ROMA – Grande lo sdegno per la scarcerazione di Giovanni Brusca, il cui passato criminale continua a riempire le pagine dei giornali e dei libri di storia contemporanea. Al di là del calibro mafioso e sanguinario dello stesso, della rabbia e del dolore per tutti ma, in particolar modo per chi quei giorni li ha vissuti in prima persona, e parliamo di orfani, vedove, familiari e colleghi delle centinaia di vittime causate dalle azioni di questo “signore“, resta il fatto che la condanna inflitta è stata espiata. Se oggi Brusca è libero, pagato e scortato da quello stesso Stato che lo ha condannato, lo dobbiamo a leggi specifiche emanate per contrastare il fenomeno mafioso e criminale nel nostro paese.
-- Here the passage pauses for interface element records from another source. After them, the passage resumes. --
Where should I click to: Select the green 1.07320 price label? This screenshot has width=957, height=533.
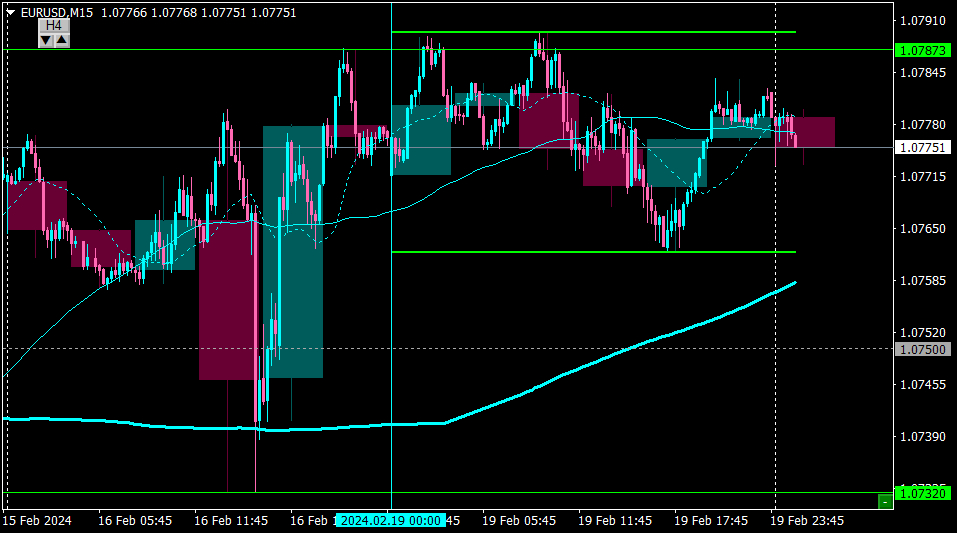pyautogui.click(x=923, y=493)
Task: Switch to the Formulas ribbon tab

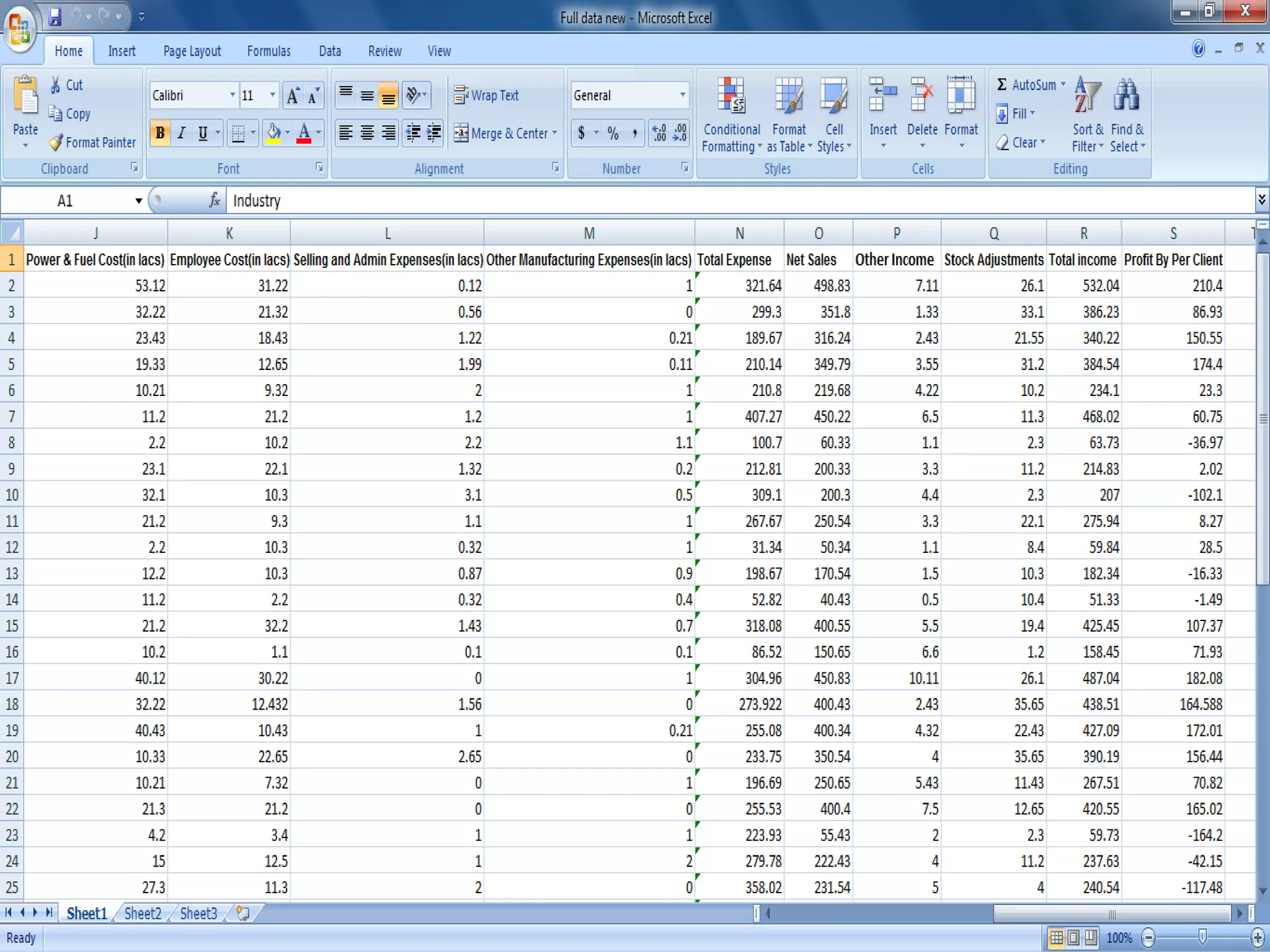Action: coord(269,51)
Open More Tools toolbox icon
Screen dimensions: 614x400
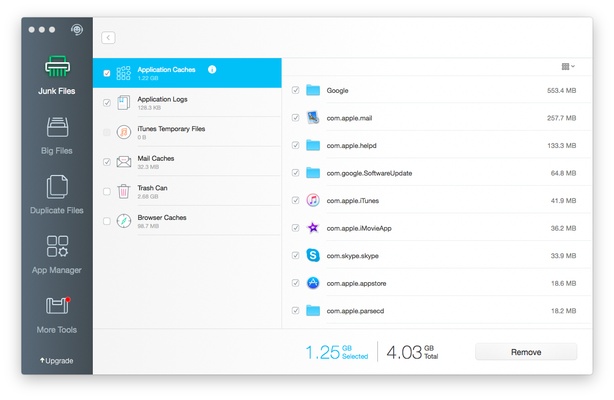coord(57,305)
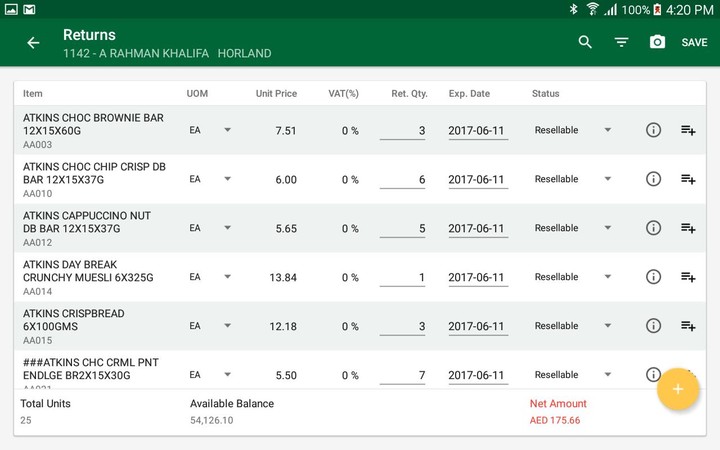Screen dimensions: 720x450
Task: Tap the back arrow in Returns header
Action: 33,43

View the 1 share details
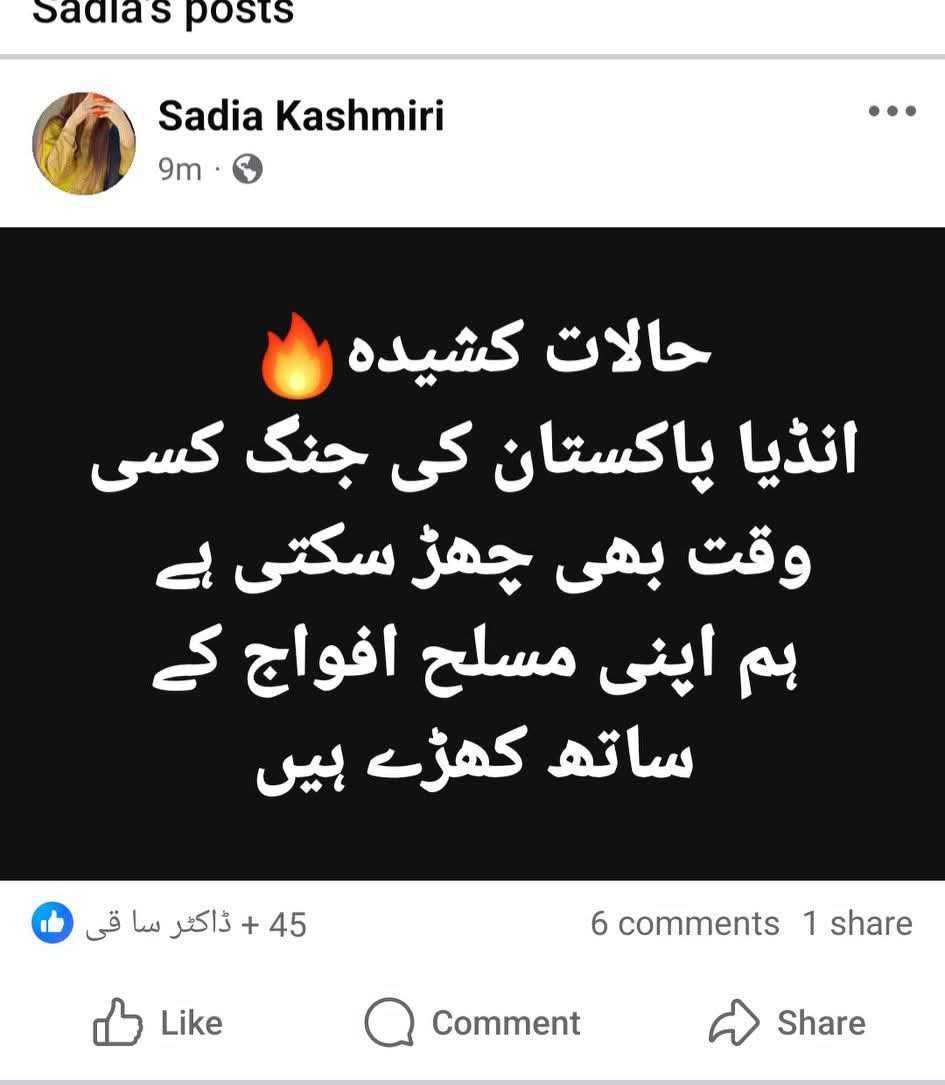pyautogui.click(x=857, y=924)
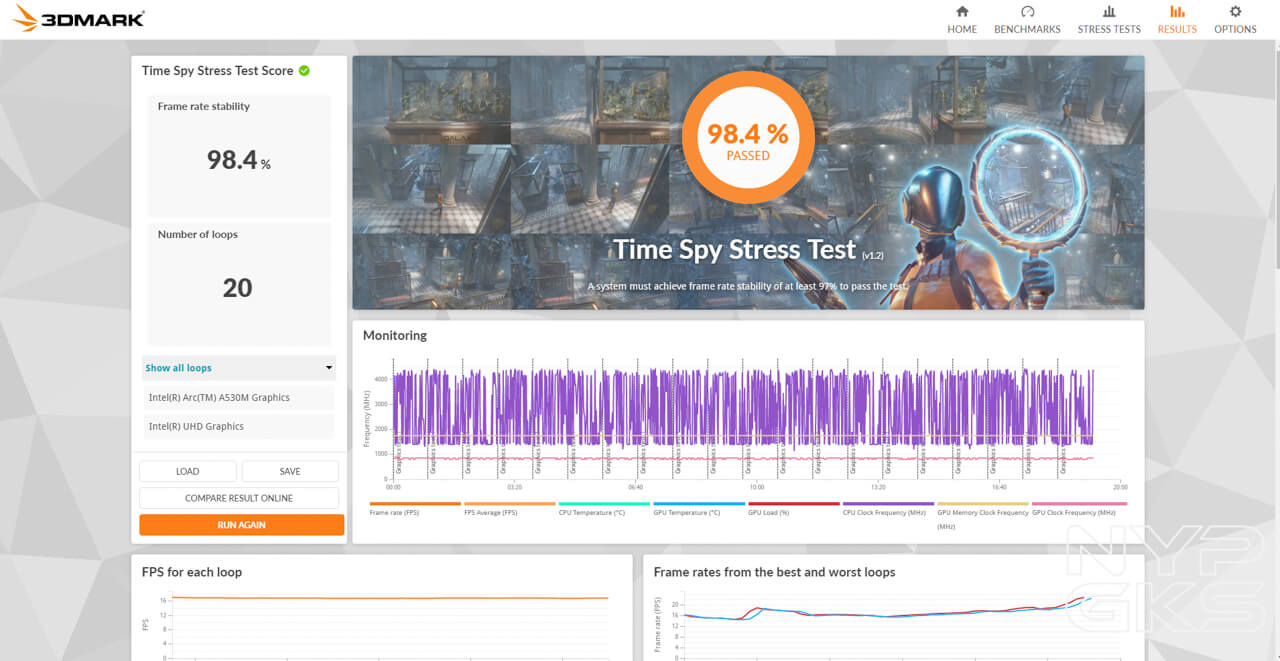Click the 3DMark logo

[x=80, y=19]
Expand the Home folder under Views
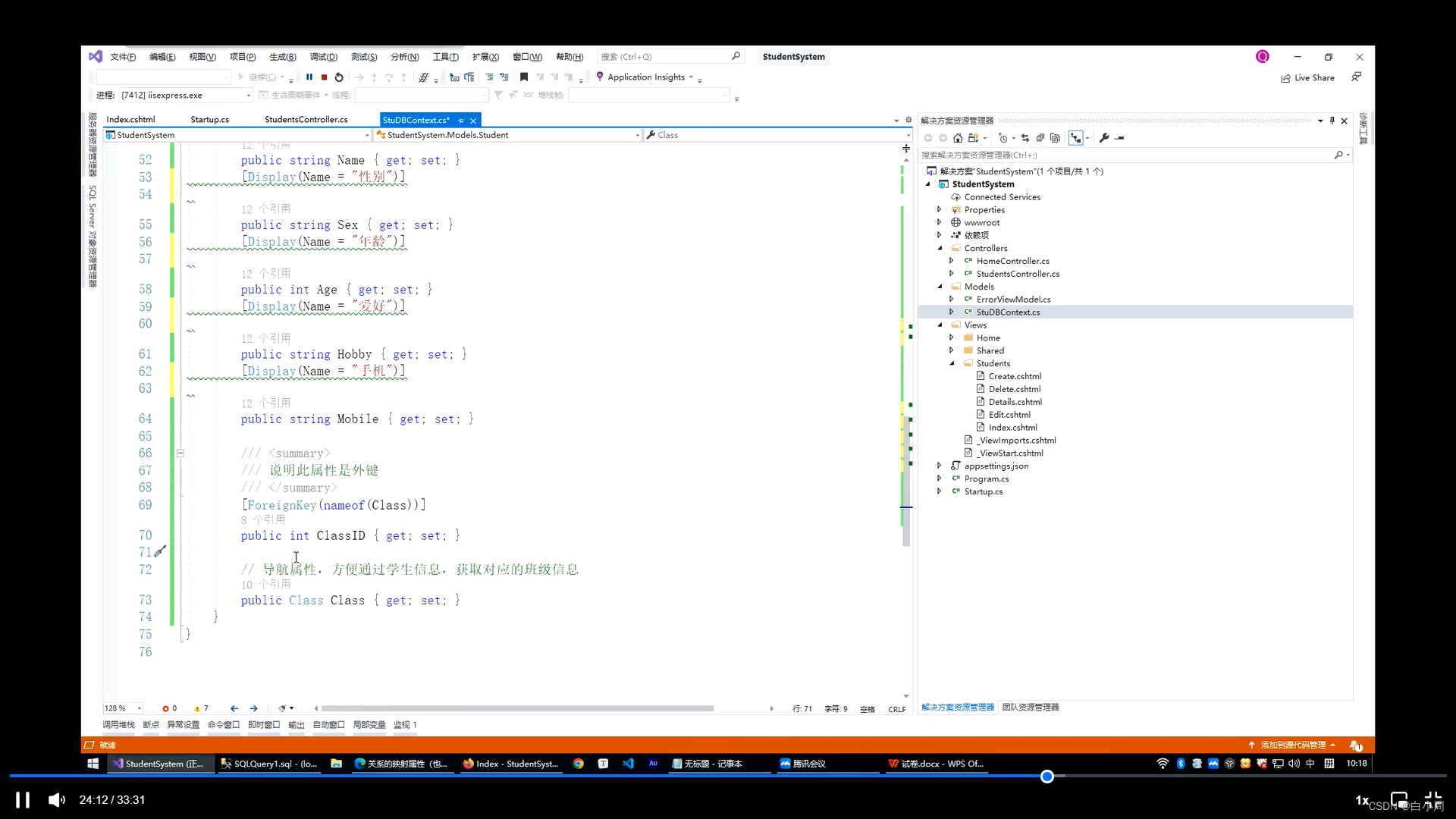This screenshot has height=819, width=1456. tap(952, 337)
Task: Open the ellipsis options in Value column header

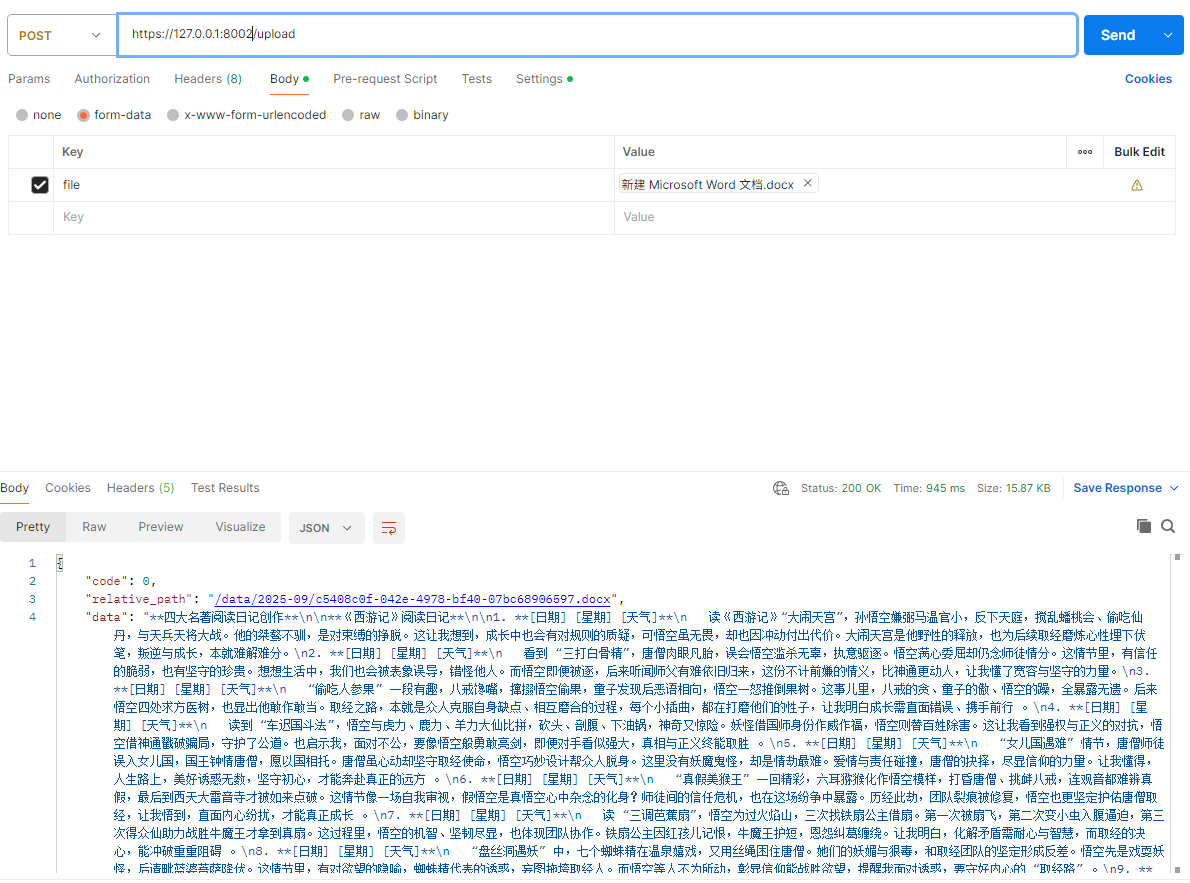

La prima legge a prevedere la concessione di sconti di pena, sebbene si applicasse solo a coloro che venivano giudicati terroristi, fu la n.15 del 6 febbraio 1980 con la quale si agevolata, tramite sconti di pena a chi forniva informazioni, la dissociazione degli aderenti ai gruppi terroristici.
Fu poi nel 1991, con la legge n.82 del 15 marzo, fortemente voluta dai giudici Antonino Scopelliti e Giovanni Falcone, che vebbe emanato il decreto legge 15 gennaio 1991 n. 8, modificato e convertito poi nella legge n. 82. Per la prima volta veniva normata la figura del “collaboratore di giustizia” a cui si aggiunse nel 2001, con la legge n.45, quella del testimone di giustizia.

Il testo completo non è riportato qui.